そこで、買い物難民問題や有事の際などの孤立問題の解決をすべく、物流の最適化を目指し、ラストワンマイルの輸送手段にドローン配送を組み込み、地上輸送とドローン配送を連結、融合する新スマート物流システムの導入により、買い物代行や災害時支援、医薬品配送等を行う仕組み作りを目指し民間企業と行政が協働して取り組んでいます。

新スマート物流SkyHub®の導入

エアロネクスト、NEXT DELIVERYは、川根本町、セイノーホールディングス株式会社と共に、令和6年度デジタル田園都市国家構想推進交付金(デジタル実装Type1)「ドローンを活用した新スマート物流実装事業」を活用して、2024年5月に旧中川根南部小学校に新スマート物流SkyHub®の拠点となるドローンデポ®を開設し、6月1日からサービスを開始しました。
SkyHub® Deliveryサービスからスタートし、住民ニーズに応じて対象エリアも拡大しています。
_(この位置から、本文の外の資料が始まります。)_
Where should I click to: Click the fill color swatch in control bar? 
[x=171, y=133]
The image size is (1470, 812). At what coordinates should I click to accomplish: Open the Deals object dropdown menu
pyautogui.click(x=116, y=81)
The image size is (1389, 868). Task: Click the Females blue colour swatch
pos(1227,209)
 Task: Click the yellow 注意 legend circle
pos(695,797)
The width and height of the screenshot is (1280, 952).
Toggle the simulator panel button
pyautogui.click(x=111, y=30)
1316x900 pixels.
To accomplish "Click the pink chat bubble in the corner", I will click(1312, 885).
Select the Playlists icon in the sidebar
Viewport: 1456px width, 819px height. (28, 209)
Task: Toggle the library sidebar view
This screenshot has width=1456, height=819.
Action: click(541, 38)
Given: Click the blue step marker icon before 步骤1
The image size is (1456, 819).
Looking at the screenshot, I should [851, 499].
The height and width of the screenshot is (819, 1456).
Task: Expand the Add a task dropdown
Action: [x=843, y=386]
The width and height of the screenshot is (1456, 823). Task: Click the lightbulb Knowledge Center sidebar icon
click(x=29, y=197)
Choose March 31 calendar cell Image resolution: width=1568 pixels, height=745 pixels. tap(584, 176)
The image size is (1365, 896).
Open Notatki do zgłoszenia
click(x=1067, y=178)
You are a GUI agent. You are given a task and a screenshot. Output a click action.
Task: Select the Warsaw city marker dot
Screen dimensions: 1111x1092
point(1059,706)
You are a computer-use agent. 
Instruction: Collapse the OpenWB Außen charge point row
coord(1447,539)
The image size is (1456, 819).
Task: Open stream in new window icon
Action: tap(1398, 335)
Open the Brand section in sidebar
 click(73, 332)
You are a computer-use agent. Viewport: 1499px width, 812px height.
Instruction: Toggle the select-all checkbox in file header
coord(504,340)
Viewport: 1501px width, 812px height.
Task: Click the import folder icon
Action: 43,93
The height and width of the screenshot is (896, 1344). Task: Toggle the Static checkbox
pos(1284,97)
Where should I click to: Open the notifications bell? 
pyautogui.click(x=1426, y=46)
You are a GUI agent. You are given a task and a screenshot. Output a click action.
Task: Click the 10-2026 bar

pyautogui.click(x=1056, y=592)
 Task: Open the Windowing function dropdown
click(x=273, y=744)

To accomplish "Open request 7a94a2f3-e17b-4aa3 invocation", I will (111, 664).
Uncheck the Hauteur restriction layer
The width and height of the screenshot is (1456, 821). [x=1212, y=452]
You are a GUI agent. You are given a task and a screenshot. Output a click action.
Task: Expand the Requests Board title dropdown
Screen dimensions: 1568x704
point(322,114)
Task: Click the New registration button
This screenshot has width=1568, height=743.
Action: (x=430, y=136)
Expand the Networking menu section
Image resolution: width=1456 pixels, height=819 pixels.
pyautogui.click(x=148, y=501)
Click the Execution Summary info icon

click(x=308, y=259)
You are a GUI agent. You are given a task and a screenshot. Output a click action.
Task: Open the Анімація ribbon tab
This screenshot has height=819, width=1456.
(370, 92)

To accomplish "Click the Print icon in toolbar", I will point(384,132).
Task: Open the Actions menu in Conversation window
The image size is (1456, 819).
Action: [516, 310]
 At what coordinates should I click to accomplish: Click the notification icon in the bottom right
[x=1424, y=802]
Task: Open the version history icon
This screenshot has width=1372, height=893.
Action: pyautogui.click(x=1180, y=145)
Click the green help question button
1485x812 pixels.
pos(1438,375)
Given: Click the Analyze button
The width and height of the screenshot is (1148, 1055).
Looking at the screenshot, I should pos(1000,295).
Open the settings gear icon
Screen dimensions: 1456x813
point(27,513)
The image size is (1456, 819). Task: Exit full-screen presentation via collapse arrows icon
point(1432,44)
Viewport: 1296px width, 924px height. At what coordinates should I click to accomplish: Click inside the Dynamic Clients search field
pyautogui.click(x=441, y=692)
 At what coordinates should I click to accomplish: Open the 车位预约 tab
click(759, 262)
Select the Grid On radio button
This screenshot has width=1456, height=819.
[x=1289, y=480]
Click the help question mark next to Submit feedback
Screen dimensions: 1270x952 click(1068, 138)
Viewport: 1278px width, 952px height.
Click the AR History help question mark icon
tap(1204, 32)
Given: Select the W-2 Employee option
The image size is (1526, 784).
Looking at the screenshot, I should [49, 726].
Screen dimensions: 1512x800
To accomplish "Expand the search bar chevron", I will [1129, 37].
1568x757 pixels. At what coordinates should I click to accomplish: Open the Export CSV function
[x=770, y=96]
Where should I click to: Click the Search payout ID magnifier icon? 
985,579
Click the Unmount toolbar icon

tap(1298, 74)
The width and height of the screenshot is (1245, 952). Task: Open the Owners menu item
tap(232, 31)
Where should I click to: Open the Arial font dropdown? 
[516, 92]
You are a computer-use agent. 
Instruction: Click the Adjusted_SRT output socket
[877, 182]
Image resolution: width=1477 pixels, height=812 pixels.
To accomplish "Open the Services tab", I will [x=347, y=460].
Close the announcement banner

今年度中には飲食店と連携したフードデリバリーSkyHub® Eatsと各運送会社と連携した共同配送の開始も目指しています。

2023年9月と12月の2回に渡り災害時の孤立集落へのドローン配送を想定した実証実験を実施しており、12月には、川根本町とエアロネクスト、セイノーHDは、町が目指す過疎化等の地域課題の解決に向けて、ドローン配送実証事業を含む次世代高度技術の活用による新しい物流のビジネスモデルの構築を目的とした連携協定を締結し、新スマート物流SkyHub®の社会実装に向けて動き出していました。

開所式で、薗田靖邦川根本町長は、「物流2024年問題や働き方改革の問題も見据え、災害時の対応やデリバリーサービスでドローンを活用し、川根本町では当たり前になるように、ドローンを社会インフラにしていきたい。」とコメントしています。

また同日には、地域住民の日常的な買い物利用を想定して、旧中川根南部小学校から田野口地域振興センターまでの片道約3.8㎞を約8分で、地域の商店「魚勇」のお刺身やヨーグルト等の食料品を物流専用ドローンAirTruckを使用して配送しました。

ドローンデポ®

既存物流とドローン物流との接続点に設置される、ドローン配送・陸上配送ができる仕組みを持つ倉庫。新スマート物流SkyHub®における拠点となる。
→旧中川根南部小学校に構えています。

ドローンスタンド®

ドローン物流の起点および終点に設置されるドローンの離発着のための設備、場所。
→現在5ヶ所設置しています。(2024年8月時点)

実施中のサービス

小松市では、次のようなサービスを提供しています。(2024年3月時点)

地域の商店と連携した買物代行サービス(SkyHub® Delivery)

電話で買物した地域の商店やドラッグストアなどの商品が、希望日時に個宅に届く買物代行・配達代行サービスです。

近隣にある地元スーパーの約60アイテムの食料品、日用品から商品を選び、希望時間を選択して注文できます。料金は配送料300円(税込)とサービス料(商品代金合計の10%)。当面は午前12時までの注文を当日中にお届けします。

フードデリバリーサービス(SkyHub®Eats)

川根本町の提携飲食店のフードをドローン便あるいはおクルマ便にてお届けします。料金は配送料200円(税込)です。

ドローン配送

陸送で非効率なエリアや場所への配送をドローンに置き換えることで配送効率向上を目指して準備中。

川根本町は、2022年9月の台風第15 号により土砂崩れや道路決壊、大規模な断水など大きな被害を受けました。道路の寸断により、小竹地区と壱町河内地区・文沢地区が孤立し、災害時における孤立集落への物資輸送の難しさを身にしみて感じました。このため、町は、災害対応強化を重点項目に掲げ、孤立集落へのドローン配送を想定した実証実験を2023年度に実施し、災害時におけるドローン配送の有効性を確認しました。
 そして、町と株式会社エアロネクスト、セイノーホールディングス株式会社は、地域課題解決を目的とした連携協定を締結し、「新スマート物流SkyHub®」の構築に動き出しました。
令和6年度デジタル田園都市国家構想推進交付金(デジタル実装Type1)「ドローンを活用した新スマート物流実装事業」を活用し、安定した物資支援や有事の際の対応を目的として、事業を開始しました
 まずは、旧中川根南部小学校を拠点に、買い物代行サービスとフードデリバリーサービスを2024年6月から実施し、9月中には共同配送を開始します。(9月を目途にドローンでの配送を開始する予定です。)
 今後も、町民の皆様の安心安全、生活の利便性の維持・向上のため、新スマート物流事業を推進してまいります。